Typically, a private corporation will be involved, at least during the
construction phase, and the revenue stream will be secured by fees or rents paid
by municipalities for use of the facilities. The viability of a resource
recovery project, environmental protection regulations, and project operator tax
incentives may affect the value and credit quality of resource recovery bonds.
REFUNDING CONTRACTS. The municipal bond funds may invest in refunding contracts
which require the issuer to sell and a Fund to buy refunded municipal
obligations at a stated price and yield on a settlement date that may be several
months or several years in the future.
REVERSE REPURCHASE AGREEMENTS. In a reverse repurchase agreement, a Fund
temporarily transfers possession of a portfolio instrument to another party,
such as a bank or broker-dealer, in return for cash. At the same time, a Fund
agrees to repurchase the instrument at an agreed-upon price and time. A Fund
expects that it will engage in reverse repurchase agreements for temporary
purposes such as to fund redemptions. Reverse repurchase agreements may increase
the risk of fluctuation in the market value of a Fund's assets or in its yield.
While a reverse repurchase agreement is outstanding, a Fund will maintain
appropriate liquid assets such as cash, U.S. Government securities, or other
liquid high grade debt securities in a segregated custodial account to cover its
obligations under the agreement.

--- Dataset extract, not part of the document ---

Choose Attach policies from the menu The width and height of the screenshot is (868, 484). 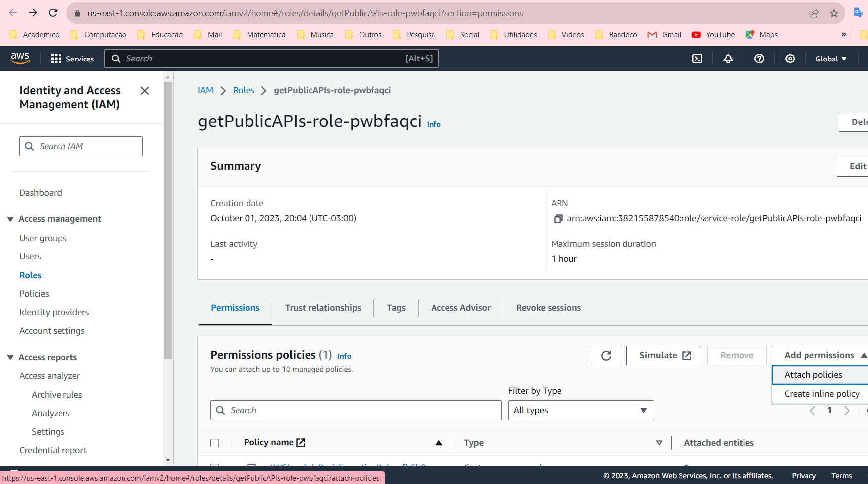pos(813,375)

A Fund will enter into reverse repurchase
agreements only with those parties whose creditworthiness is deemed satisfactory
by Capitoline.
STRIPPED GOVERNMENT SECURITIES. Stripped securities are created by separating
the income and principal components of a debt instrument and selling them
separately. Each Fund may purchase U.S. Treasury STRIPS (Separate Trading of
Registered Interest and Principal of Securities), that are created when the
coupon payments and the principal payment are stripped from an outstanding
Treasury bond by the Federal Reserve Bank. Bonds issued by the Resolution
Funding Corporation (REFCORP) can also be stripped in this fashion. REFCORP
STRIPS are eligible investments for each money market and bond fund.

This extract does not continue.